YOUR GOAL: Establish how many lines in the material below include the word "agent", then give the count alone.

PROVIDED DATA:
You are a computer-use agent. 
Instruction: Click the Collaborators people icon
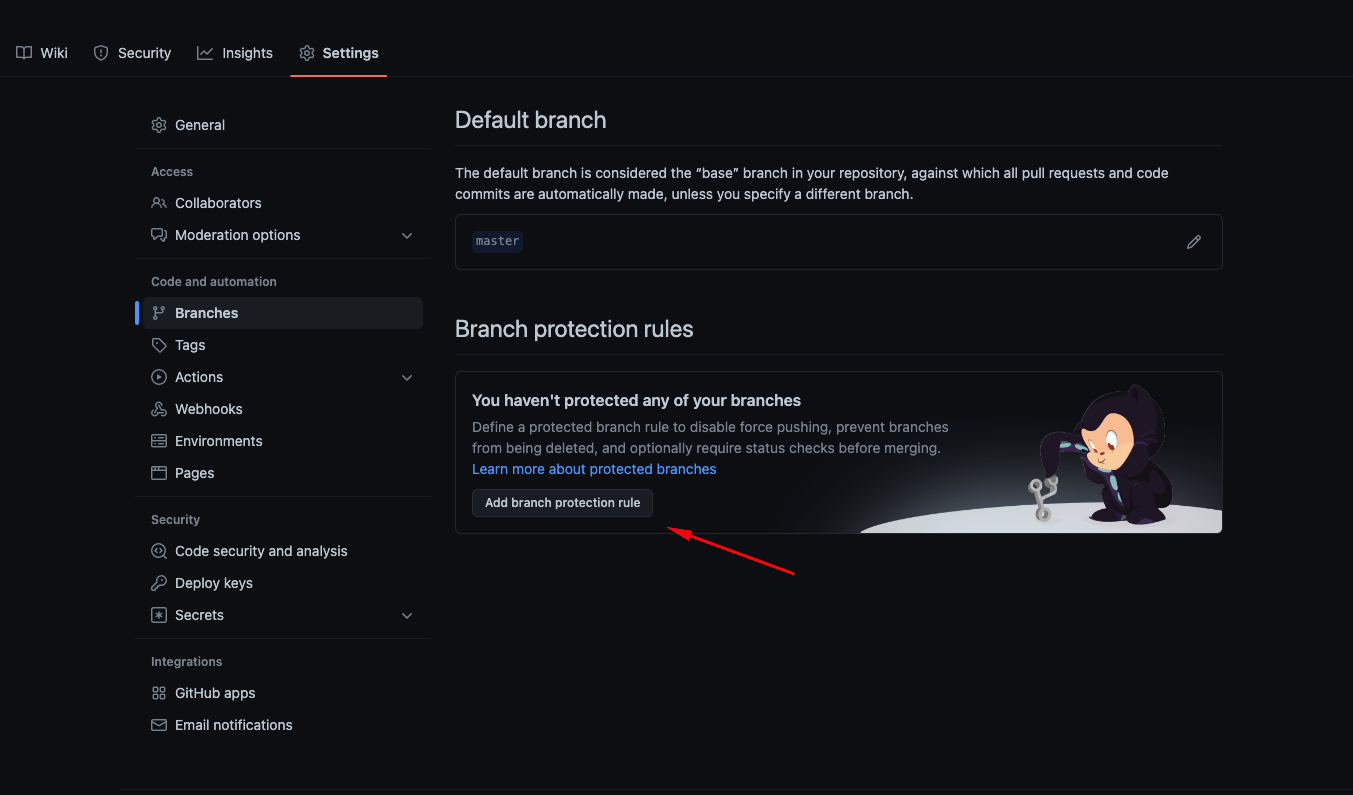pyautogui.click(x=159, y=203)
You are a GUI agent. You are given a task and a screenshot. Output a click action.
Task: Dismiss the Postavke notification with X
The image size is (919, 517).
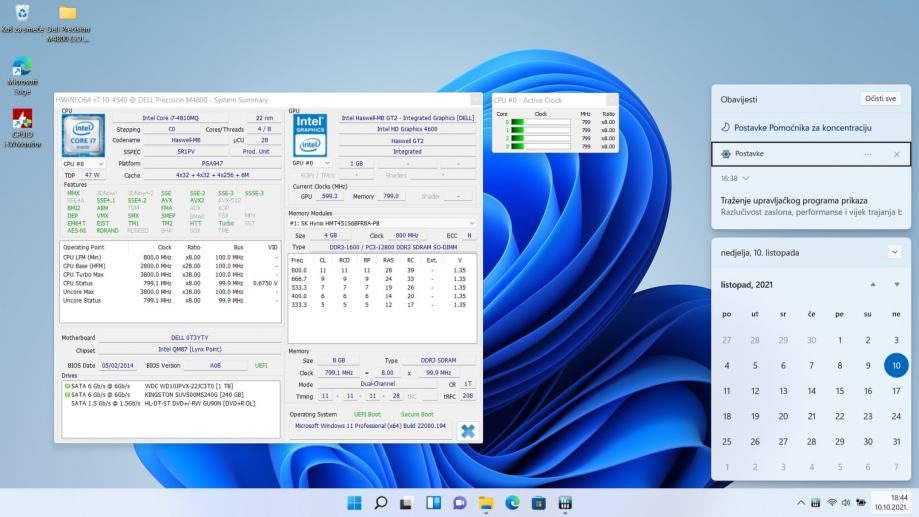point(896,154)
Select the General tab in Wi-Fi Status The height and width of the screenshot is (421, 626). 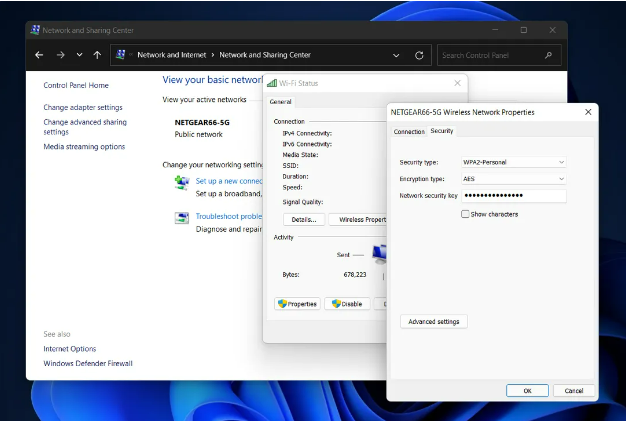281,102
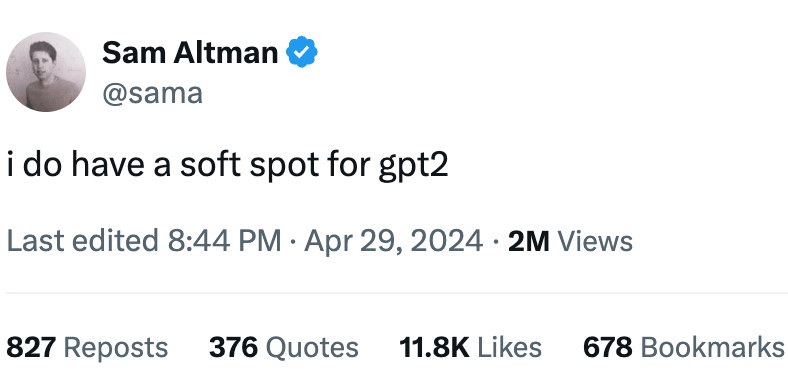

OUTPUT OF THE TASK: 2